Unlike workers’ comp, which is a no-fault system, contested cases under HITs force patients to litigate their cases, including proving negligence, before an individual who may come directly from the health care or insurance industry and may have no legal training.  Moreover, as demonstrated by the workers’ comp experience, this system would make it more difficult for patients to find qualified attorneys who could devote the time and resources needed to litigate a complicated contested medical malpractice case.

Unlike jury verdicts, the “schedule of benefits” will be chipped away at the political whim of politicians.

Once codified, any kind of statutory administrative system is at the whim of industry money and the regular influence-peddling that reaches politicians.  One of the lessons of workers’ comp is that benefits, even if initially adequate, will fall drastically over time as insurers or employers inevitably repeatedly pressure for their reduction.

Under workers’ comp, because of the inadequacy of benefits, it is when injuries are most severe, as in the case of serious brain damage or other catastrophic injury, that the system fails most completely.

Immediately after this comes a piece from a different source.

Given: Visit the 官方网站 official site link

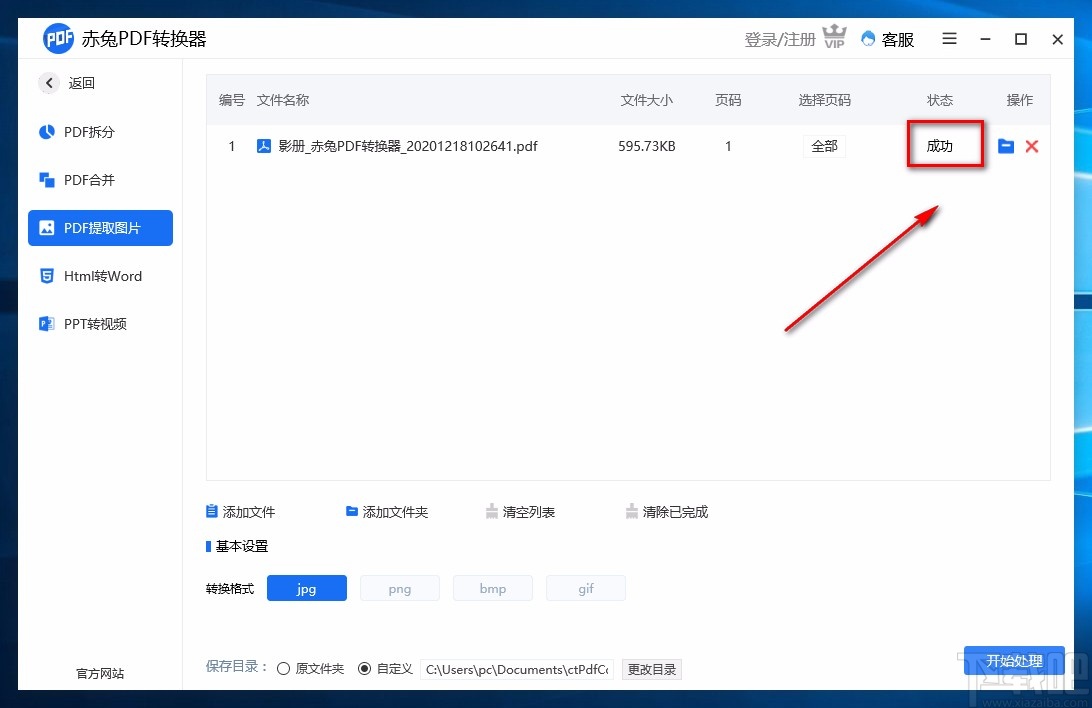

Those with permanently disabling injuries are finding themselves barely able to survive under most workers’ comp systems.  The HIT model also provides a backdoor way for Congress to cap non-economic, or “quality of life” compensation, or possibly not allow it at all.  These damages are most critical for the most catastrophically injured and for children, senior citizens, low-wage workers, and women who don’t work outside the home.

The notion that jurors are unable to handle medical malpractice and other complex cases has been roundly rejected. 

Empirical studies consistently support the view that a jury’s ability to handle complex litigation, including medical malpractice cases, is not a problem and has never been a problem. In response to theories voiced as far back as the 1940s about juries’ competence in evaluating medical experts cases, there have been numerous studies that have looked at jury performance in medical malpractice and other complex types of trials.  The conclusions of those many studies are clear and consistent: juries are competent, effective, fair decision-makers.  In fact, juries, through the group processes of collaboration and deliberation, are particularly well-suited for complex cases.

Medical errors will increase under this proposal as the deterrence and disclosure functions of the civil justice system are disrupted. 

Removing claims from the tort system circumvents rules about standards of conduct that have evolved over the years to protect patients who have no way to protect themselves.  It disrupts the important functions of the tort system: deterrence of unsafe practices and the disclosure of dangers to the public, and the evolution of written precedents. When disputes are resolved without trial and without a public record, wrongdoers can prolong misconduct and suppress information for years about dangerous practices. 

HITs were developed by “Common Good,” an organization with a decidedly anti-consumer history on liability issues.

“Common Good” was founded by Philip K. Howard, Vice-Chairman of the corporate law firm Covington & Burling, one of the principal architects of the so-called “tort reform” movement as counsel for Big Tobacco.  Common Good’s contempt for the jury system is contrary to the views of most judges, and the American public who, according to polls, believe that juries are the best arbiters of disputes that we have in this country.